The number of logged in accounts has not dropped that much, but the percentage of actually playing active players has taken a gigantic fkn dive and is on a continuous decline.

In addition, even the active players nowadays are split between subbed, PLEXed and alpha, non paying accounts. Biggest chunk of money comes from subbed accounts and those are the ones that need to go up. Not just that, but they need to be active players actually playing, not just some bullsht logged in to market spam and make automatic order adjustments or a dude letting his 20 ratting VNIs rat for 3-4 hours a day while hes doing laundry or people just logged in and almost perma docked up with their 10 alt accounts 23/24 and only undocking to mine a belt spawn etc.

I wouldn’t be surprised that if you substract all the bots, AFKers, multiboxers etc. you’ll end up with about half that number. And that is being generous.

Alphas are a double edged sword, very nasty one, because when the ystay long time without subscription they use server / infrastructure resources but do not pay for any and diminishing rest of us have to foot the bill.

2 Likes

My old alt (Morgan Agrivar) has ganked freighters with CODE before and she have ganked miners herself. Afterwards, I would give them isk and that list above in order to protect themselves after that. It is how I helped the Eve community.

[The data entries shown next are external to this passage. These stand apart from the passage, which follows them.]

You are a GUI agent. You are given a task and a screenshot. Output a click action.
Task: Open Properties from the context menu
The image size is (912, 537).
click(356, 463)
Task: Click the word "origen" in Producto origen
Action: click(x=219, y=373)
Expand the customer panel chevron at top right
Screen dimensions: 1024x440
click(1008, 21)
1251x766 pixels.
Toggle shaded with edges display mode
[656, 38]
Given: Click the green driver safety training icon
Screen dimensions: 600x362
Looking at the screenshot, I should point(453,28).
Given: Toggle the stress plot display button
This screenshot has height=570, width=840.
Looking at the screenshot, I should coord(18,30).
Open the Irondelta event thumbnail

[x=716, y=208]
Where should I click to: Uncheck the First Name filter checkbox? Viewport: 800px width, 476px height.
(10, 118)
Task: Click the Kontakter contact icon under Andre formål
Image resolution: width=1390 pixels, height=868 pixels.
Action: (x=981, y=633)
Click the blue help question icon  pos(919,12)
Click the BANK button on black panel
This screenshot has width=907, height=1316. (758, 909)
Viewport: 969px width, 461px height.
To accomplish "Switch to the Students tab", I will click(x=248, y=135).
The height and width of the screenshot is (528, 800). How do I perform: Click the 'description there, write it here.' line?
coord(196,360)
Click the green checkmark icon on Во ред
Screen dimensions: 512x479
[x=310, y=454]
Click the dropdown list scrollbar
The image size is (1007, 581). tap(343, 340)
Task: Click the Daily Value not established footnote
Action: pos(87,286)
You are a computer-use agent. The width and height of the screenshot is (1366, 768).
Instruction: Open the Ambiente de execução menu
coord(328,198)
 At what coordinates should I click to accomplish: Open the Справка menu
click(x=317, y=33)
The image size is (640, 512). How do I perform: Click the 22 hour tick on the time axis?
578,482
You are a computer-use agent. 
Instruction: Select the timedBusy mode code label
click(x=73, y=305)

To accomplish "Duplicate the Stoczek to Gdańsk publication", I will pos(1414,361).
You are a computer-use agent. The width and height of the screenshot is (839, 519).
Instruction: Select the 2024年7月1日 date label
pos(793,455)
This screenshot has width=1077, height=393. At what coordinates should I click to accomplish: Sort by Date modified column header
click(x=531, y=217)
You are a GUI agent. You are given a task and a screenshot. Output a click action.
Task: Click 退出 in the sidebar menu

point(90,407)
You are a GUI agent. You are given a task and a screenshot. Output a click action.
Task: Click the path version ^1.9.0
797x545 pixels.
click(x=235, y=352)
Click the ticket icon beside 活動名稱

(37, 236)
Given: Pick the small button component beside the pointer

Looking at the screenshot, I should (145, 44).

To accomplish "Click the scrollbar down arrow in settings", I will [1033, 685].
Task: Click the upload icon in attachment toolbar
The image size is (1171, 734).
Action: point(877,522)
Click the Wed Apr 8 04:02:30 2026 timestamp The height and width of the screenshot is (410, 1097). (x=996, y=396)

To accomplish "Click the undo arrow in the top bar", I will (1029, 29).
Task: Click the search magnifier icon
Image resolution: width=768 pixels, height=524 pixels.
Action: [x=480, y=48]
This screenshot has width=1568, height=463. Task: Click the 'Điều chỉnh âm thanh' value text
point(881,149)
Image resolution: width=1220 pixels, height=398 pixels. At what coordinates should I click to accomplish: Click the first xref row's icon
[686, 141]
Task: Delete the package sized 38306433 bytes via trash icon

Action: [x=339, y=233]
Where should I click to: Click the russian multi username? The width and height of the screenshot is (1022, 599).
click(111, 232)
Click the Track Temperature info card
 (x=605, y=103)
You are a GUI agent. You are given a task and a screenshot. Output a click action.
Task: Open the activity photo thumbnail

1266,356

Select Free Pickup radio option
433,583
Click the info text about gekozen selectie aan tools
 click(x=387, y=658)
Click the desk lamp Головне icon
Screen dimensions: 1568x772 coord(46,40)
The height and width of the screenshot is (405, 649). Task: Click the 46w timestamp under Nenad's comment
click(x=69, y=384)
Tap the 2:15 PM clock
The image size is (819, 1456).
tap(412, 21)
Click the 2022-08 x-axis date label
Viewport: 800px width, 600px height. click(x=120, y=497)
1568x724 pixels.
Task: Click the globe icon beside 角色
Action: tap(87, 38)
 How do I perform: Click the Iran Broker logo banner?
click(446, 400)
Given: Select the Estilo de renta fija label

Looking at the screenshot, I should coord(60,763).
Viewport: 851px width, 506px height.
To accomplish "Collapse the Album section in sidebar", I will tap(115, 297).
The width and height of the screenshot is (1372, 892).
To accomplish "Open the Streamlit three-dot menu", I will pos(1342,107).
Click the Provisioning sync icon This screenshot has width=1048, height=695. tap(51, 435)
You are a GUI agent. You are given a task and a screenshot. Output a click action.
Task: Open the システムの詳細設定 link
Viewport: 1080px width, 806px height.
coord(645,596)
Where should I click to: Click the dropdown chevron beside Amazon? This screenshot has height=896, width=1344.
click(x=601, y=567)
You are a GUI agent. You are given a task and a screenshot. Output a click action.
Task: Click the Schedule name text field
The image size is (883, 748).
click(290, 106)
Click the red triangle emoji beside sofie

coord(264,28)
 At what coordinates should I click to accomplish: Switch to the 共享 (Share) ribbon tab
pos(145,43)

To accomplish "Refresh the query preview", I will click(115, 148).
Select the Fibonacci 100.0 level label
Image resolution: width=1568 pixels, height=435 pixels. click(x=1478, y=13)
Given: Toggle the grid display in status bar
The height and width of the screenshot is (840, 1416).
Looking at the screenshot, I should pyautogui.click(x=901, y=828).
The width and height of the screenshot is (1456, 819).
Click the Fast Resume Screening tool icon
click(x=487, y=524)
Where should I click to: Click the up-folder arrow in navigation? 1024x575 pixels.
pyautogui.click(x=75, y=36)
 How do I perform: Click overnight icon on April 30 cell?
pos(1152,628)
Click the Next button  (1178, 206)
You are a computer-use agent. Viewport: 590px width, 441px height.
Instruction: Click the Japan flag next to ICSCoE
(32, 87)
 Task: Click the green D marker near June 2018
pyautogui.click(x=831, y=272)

Good to see you still around, Ima.

1 Like

This is a PvP game. Sorry you haven’t realized it yet but it is. If it bothers you, Hello Kitty World is that way! ------>

You’re being disingenuous at best and willfully ignorant (or trolling) at worst.

Wardecs have been changed several times over the years. Wardecs being a problem is not a surprise to anyone, certainly not CCP, as barely a week has gone by in the past 5 years without it being an issue on the forums somewhere.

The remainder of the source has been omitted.